Colpo da 70 bottiglie di champagne nel locale di Fabbrico, ma il malvivente lascia una traccia di sé

FABBRICO. Hanno forzato l’ingresso principale dirigendosi immediatamente verso le slot. Poi, quando non sono riusciti ad aprire le macchinette, si sono diretti verso le bottiglie di champagne che il proprietario aveva preparato per la degustazione in programma per ieri sera e le hanno rubate, insieme ad alcuni cartoni di birra.

Colpo da oltre 6mila euro, nella notte tra martedì e ieri, al bar “Lo Zeppelin” di piazzale Landini: i ladri hanno fatto man bassa di una settantina di bottiglie di champagne, ma hanno lasciato sul posto una traccia che si potrebbe rivelare importante ai fini investigativi. Nella fretta della fuga, infatti, un malvivente ha perso la scarpa vicino all’ingresso principale del bar.

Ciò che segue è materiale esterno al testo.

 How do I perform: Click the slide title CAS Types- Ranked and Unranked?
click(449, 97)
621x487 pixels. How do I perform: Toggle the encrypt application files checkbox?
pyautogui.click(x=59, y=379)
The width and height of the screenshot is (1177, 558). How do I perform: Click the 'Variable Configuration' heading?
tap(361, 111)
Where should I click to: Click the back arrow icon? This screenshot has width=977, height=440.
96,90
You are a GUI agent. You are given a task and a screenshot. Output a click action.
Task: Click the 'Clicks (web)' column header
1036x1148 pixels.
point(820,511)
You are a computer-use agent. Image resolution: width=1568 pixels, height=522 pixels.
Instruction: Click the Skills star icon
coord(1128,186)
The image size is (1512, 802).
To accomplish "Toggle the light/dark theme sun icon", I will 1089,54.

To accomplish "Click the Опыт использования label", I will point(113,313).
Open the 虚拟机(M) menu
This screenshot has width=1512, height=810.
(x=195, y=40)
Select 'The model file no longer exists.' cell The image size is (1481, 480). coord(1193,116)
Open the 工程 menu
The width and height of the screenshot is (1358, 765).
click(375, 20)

«Prima si sono avventati contro le slot, poi quando hanno capito che non c’era nulla da fare perché non si aprivano, si sono diretti verso le bottiglie di champagne – racconta il titolare del bar, Cristian Subazzoli Misticoni – Evidentemente, devono avere controllato Facebook perché ho creato una pagina che descrive l’evento sulla pagina del locale. Qualcuno ha pensato bene di fare un salto prima... I ladri sono entrati dall’ingresso principale, forzando la porta. Una volta dentro, dopo le macchinette hanno preso di mia una settantina di bottiglie di champagne assortito Benoit Cocteaux, di Barolo Oddero, Amarone Cà del Monte, bordeaux Auberto rive droite, Valdobbiadene Rivalta e gin scozzesi. Una selezione molto prestigiosa che avevamo in programma di degustare ieri sera. L’evento si è svolto ugualmente perché ho fatto rifornire il locale e gli ospiti hanno potuto ugualmente gustare il menù. Oltre alle bottiglie, poi, mi hanno portato via il fondo cassa, dove di solito teniamo circa 500 euro». «I ladri, però, hanno lasciato un indizio: uno di loro ha perso una scarpa. L’abbiamo ritrovata vicino alla porta d’ingresso, da cui sono scappati. La stessa porta che hanno forzato per entrare nel locale» conclude Subazzoli. Sul caso indagano i carabinieri.